Fluor appears to be in a recovery and repositioning phase. Financial performance has improved from earlier loss‑making years, with better operating results and stronger cash generation, although the latest spike in earnings looks boosted by special factors rather than purely by recurring business strength. The balance sheet is healthier, with more cash, less debt, and a rebuilt equity base, giving the company more resilience in a volatile, project‑driven industry. Competitively, Fluor remains a major global engineering and construction firm with advantages in scale, integrated services, and complex project execution.
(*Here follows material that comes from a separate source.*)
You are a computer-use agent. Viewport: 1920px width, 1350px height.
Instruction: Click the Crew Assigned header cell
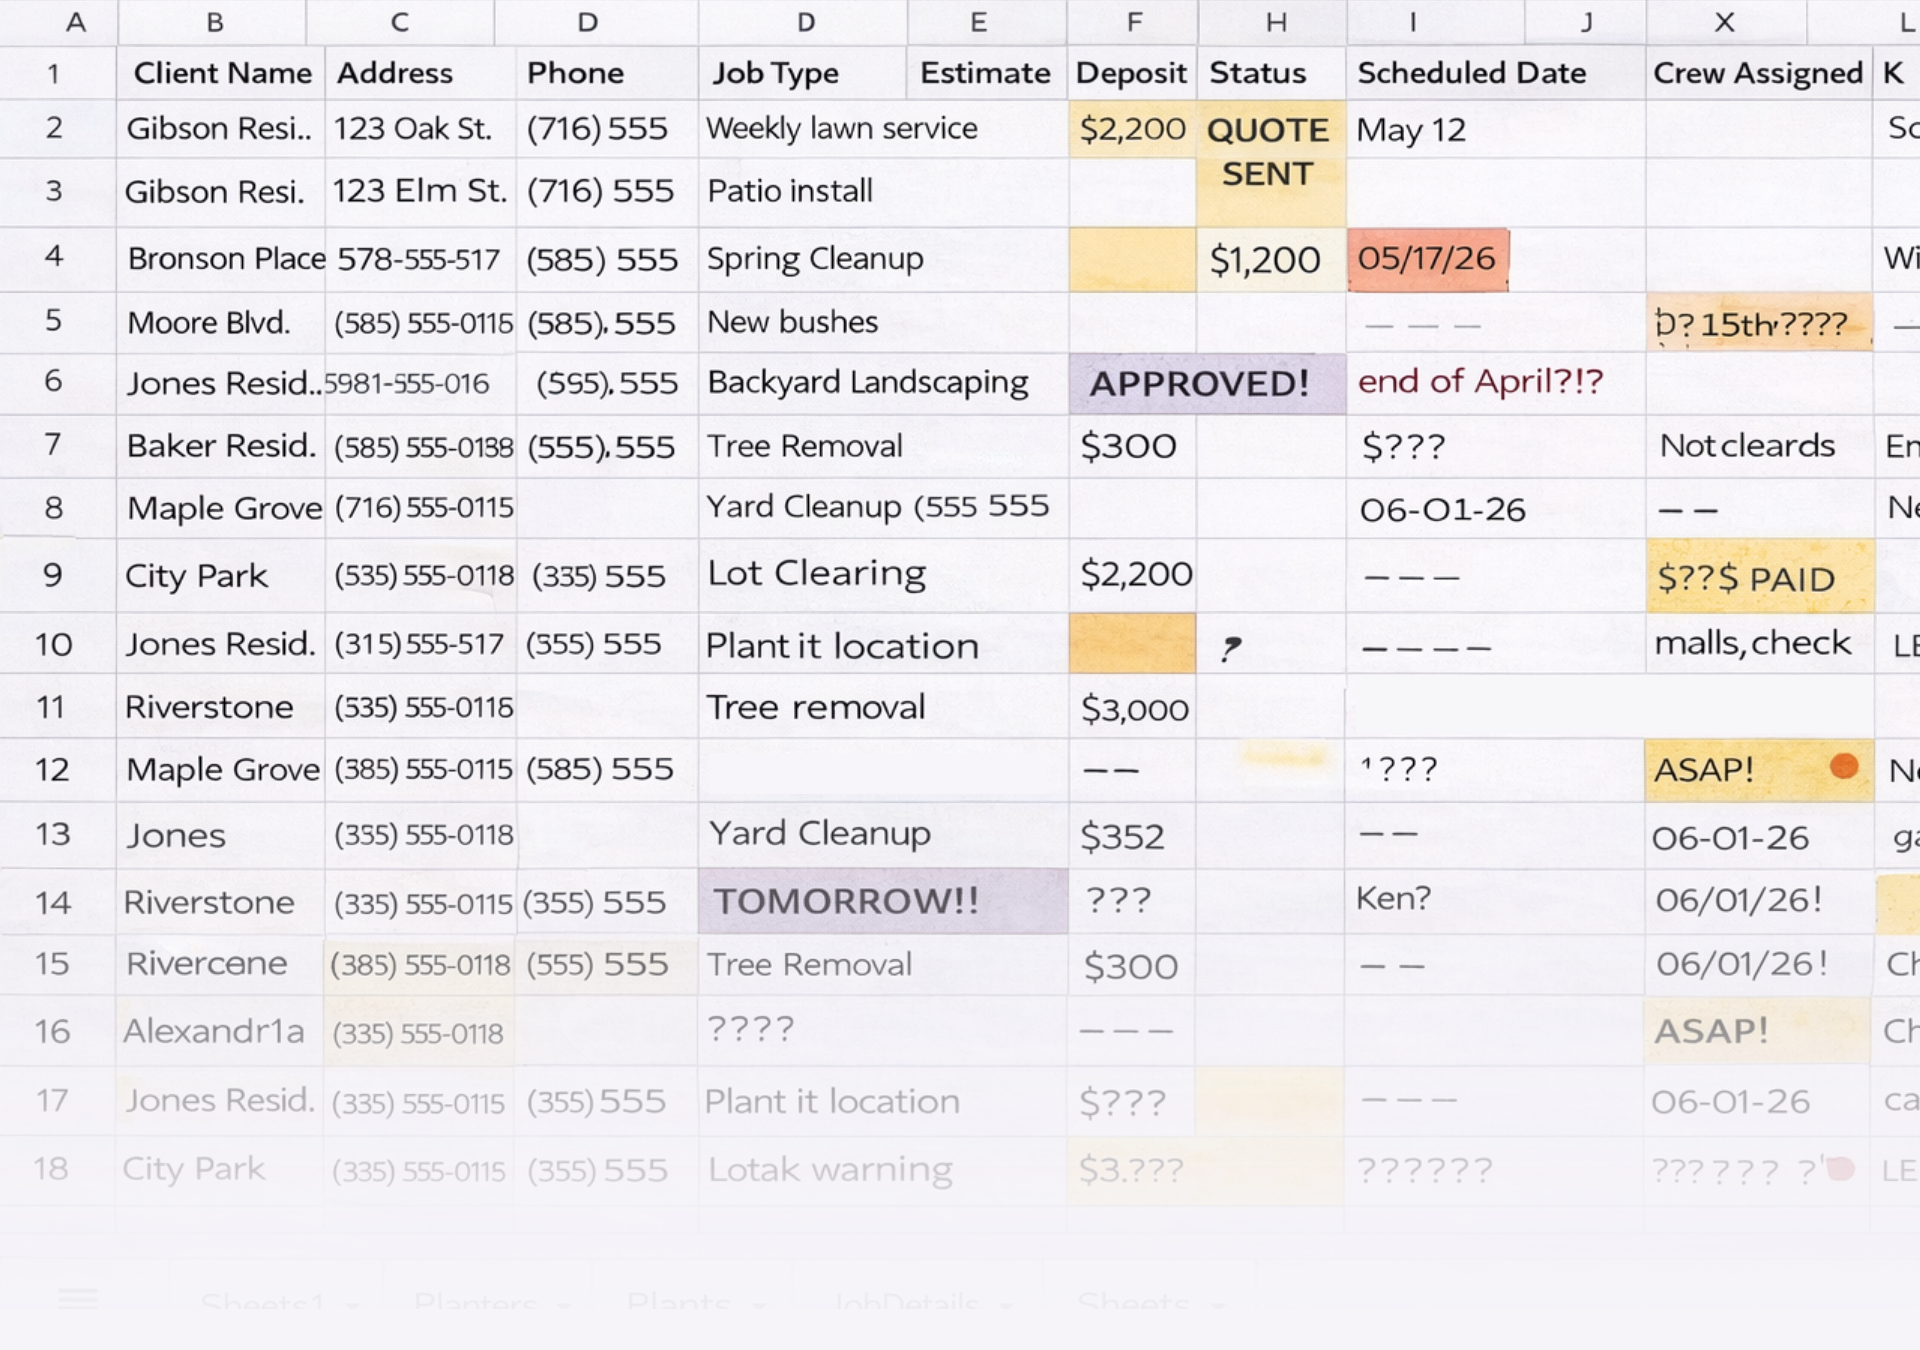click(x=1757, y=73)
It is actively shifting its portfolio toward reimbursable contracts and higher‑growth segments tied to decarbonization, modern infrastructure, and advanced manufacturing. Its proprietary technologies in carbon capture and sulfur recovery, along with digital project‑management tools and exposure to small modular nuclear and other energy‑transition themes, provide potential long‑term opportunities. At the same time, project risk, cyclicality, and intense competition remain central uncertainties that can still cause swings in results from year to year.